**EXERCISE DETAILS**
From the data below, retype exactly the lines starting with the one that contains "January 2019 (352, 616)" and ending with the one that contains "SEANCES EN MOUVEMENT en 2026 (381, 336)", both included.

**Records from a dataset**
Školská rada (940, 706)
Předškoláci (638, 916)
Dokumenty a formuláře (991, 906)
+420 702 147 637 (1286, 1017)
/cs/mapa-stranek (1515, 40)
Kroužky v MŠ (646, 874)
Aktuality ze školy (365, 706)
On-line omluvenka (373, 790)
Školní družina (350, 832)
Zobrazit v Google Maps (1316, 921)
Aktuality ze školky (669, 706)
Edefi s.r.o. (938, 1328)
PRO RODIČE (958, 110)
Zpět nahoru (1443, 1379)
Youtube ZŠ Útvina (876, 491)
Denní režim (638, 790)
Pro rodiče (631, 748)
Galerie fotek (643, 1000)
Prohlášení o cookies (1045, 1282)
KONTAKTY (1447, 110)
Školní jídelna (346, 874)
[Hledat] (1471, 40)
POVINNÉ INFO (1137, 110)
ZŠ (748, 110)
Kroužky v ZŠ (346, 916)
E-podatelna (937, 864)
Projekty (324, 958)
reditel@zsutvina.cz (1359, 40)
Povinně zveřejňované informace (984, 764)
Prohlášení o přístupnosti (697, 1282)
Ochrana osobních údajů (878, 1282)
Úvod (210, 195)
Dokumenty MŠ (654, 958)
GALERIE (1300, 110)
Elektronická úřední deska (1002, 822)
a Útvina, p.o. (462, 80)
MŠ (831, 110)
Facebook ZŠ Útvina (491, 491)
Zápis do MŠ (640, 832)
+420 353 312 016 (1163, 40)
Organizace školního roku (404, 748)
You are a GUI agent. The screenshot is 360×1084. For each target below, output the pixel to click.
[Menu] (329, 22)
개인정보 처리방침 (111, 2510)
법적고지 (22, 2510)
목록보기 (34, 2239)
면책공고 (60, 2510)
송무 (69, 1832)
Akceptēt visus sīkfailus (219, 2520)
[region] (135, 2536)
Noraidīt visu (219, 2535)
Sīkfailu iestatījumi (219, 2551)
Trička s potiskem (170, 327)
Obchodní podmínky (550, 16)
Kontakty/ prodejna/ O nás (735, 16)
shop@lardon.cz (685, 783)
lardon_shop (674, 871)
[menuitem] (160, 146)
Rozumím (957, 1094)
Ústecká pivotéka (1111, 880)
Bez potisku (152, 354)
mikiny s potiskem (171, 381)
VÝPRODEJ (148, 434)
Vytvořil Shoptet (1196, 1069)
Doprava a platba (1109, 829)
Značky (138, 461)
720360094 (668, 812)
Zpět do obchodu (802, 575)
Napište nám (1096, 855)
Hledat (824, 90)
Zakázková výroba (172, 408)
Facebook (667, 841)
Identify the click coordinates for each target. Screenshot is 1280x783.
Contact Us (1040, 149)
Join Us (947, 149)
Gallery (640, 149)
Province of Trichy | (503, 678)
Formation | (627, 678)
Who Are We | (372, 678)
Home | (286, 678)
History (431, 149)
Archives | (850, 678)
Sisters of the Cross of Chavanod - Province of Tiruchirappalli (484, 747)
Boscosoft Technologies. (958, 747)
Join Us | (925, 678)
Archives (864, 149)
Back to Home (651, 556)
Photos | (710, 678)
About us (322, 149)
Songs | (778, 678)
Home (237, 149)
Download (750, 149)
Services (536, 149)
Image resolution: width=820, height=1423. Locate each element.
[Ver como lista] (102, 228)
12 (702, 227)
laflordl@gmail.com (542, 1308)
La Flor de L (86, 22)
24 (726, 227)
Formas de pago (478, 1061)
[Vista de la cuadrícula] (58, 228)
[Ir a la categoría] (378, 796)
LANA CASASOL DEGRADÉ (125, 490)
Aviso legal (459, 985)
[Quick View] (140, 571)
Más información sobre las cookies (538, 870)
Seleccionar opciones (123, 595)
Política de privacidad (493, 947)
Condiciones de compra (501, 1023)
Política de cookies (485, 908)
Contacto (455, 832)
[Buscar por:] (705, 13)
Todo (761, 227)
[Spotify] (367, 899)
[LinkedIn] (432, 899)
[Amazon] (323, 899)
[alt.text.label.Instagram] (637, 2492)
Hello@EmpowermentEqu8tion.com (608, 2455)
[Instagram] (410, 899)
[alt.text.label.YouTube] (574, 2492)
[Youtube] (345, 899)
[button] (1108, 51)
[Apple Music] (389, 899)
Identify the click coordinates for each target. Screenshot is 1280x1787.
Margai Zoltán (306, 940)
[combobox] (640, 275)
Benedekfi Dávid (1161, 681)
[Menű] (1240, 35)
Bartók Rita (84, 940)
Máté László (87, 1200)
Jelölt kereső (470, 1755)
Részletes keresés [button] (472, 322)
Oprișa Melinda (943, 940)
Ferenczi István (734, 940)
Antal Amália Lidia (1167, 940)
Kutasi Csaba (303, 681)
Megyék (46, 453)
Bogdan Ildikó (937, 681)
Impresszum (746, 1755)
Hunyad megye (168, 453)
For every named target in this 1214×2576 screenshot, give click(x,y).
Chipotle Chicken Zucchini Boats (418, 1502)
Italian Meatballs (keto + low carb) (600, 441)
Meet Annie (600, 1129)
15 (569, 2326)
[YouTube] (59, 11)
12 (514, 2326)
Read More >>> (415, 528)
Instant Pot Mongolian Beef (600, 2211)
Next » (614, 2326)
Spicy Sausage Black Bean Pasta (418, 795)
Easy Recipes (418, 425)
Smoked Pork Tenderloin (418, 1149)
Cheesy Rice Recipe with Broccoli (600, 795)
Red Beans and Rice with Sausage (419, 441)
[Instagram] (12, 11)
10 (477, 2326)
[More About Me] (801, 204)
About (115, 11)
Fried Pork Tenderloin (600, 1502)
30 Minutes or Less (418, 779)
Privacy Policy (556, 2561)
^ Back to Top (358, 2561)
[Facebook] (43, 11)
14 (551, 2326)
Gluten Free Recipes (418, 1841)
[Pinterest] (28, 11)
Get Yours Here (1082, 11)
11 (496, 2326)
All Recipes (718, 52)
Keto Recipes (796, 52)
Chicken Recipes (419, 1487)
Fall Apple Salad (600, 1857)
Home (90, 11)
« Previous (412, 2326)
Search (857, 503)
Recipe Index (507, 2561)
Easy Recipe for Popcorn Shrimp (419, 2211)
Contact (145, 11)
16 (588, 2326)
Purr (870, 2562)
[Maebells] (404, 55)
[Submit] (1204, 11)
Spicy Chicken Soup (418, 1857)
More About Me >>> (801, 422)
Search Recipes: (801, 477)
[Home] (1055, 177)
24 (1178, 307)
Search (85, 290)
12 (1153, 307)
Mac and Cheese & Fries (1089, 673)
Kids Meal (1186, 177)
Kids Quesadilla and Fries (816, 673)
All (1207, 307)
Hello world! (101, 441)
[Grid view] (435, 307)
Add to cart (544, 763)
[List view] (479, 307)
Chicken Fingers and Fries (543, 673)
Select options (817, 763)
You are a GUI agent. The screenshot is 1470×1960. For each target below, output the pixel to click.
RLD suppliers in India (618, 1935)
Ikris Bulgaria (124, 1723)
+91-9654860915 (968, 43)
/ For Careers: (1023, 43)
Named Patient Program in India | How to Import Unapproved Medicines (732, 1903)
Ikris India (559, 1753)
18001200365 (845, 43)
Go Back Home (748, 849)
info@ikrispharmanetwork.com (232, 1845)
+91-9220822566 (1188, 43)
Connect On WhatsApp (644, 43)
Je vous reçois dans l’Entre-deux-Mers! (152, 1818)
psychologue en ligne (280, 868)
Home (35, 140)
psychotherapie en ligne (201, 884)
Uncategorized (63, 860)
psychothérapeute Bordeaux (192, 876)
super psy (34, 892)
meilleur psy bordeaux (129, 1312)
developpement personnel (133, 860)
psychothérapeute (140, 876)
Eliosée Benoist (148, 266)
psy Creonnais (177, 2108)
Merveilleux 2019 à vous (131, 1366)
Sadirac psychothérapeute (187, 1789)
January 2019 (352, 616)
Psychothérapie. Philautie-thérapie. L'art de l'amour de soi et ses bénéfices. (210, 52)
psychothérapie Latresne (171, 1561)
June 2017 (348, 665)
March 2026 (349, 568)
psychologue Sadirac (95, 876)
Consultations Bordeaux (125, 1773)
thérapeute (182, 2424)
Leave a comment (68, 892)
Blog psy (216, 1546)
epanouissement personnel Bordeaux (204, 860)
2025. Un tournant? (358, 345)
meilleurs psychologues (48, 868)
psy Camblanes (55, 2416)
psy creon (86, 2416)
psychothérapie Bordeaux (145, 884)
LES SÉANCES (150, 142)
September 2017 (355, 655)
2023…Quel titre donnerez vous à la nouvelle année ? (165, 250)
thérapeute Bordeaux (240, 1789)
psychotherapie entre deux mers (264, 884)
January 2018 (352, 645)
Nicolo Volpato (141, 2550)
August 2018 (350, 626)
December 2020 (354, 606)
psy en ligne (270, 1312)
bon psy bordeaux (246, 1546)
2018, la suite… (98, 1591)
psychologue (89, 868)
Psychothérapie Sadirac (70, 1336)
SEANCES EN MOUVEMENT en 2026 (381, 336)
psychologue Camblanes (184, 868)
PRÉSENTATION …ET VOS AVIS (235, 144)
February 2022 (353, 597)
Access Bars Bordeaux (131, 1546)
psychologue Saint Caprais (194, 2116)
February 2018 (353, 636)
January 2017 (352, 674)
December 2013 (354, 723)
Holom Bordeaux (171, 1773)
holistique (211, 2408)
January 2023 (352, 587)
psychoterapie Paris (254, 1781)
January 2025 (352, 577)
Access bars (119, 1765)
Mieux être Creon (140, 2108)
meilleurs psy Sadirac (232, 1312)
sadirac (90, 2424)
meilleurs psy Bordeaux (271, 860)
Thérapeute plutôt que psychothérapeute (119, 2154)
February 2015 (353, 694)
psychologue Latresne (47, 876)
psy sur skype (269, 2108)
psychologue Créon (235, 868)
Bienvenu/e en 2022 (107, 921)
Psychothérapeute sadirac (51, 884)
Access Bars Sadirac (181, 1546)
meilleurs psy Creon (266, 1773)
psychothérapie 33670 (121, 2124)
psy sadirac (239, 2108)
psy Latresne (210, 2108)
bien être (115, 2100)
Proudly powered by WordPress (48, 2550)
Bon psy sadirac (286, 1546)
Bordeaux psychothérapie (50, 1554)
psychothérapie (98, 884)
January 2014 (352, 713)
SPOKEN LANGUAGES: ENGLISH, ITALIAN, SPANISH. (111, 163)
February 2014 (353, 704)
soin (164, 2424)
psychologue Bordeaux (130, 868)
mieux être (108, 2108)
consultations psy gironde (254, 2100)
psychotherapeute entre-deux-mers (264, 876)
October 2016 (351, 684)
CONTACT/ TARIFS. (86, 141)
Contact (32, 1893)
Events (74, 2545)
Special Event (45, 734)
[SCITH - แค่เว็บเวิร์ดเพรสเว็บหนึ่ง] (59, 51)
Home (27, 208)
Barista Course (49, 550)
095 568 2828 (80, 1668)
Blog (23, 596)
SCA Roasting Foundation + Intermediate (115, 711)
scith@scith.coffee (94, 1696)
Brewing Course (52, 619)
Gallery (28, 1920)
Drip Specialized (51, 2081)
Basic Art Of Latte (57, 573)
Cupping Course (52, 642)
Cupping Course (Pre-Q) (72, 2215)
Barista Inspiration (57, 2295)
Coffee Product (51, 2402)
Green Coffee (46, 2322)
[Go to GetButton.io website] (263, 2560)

**SOLUTION FOR THIS PROBLEM**
January 2019 (352, 616)
Psychothérapie. Philautie-thérapie. L'art de l'amour de soi et ses bénéfices. (210, 52)
psychothérapie Latresne (171, 1561)
June 2017 (348, 665)
March 2026 (349, 568)
psychologue Sadirac (95, 876)
Consultations Bordeaux (125, 1773)
thérapeute (182, 2424)
Leave a comment (68, 892)
Blog psy (216, 1546)
epanouissement personnel Bordeaux (204, 860)
2025. Un tournant? (358, 345)
meilleurs psychologues (48, 868)
psy Camblanes (55, 2416)
psy creon (86, 2416)
psychothérapie Bordeaux (145, 884)
LES SÉANCES (150, 142)
September 2017 (355, 655)
2023…Quel titre donnerez vous à la nouvelle année ? (165, 250)
thérapeute Bordeaux (240, 1789)
psychotherapie entre deux mers (264, 884)
January 2018 (352, 645)
Nicolo Volpato (141, 2550)
August 2018 (350, 626)
December 2020 (354, 606)
psy en ligne (270, 1312)
bon psy bordeaux (246, 1546)
2018, la suite… (98, 1591)
psychologue (89, 868)
Psychothérapie Sadirac (70, 1336)
SEANCES EN MOUVEMENT en 2026 (381, 336)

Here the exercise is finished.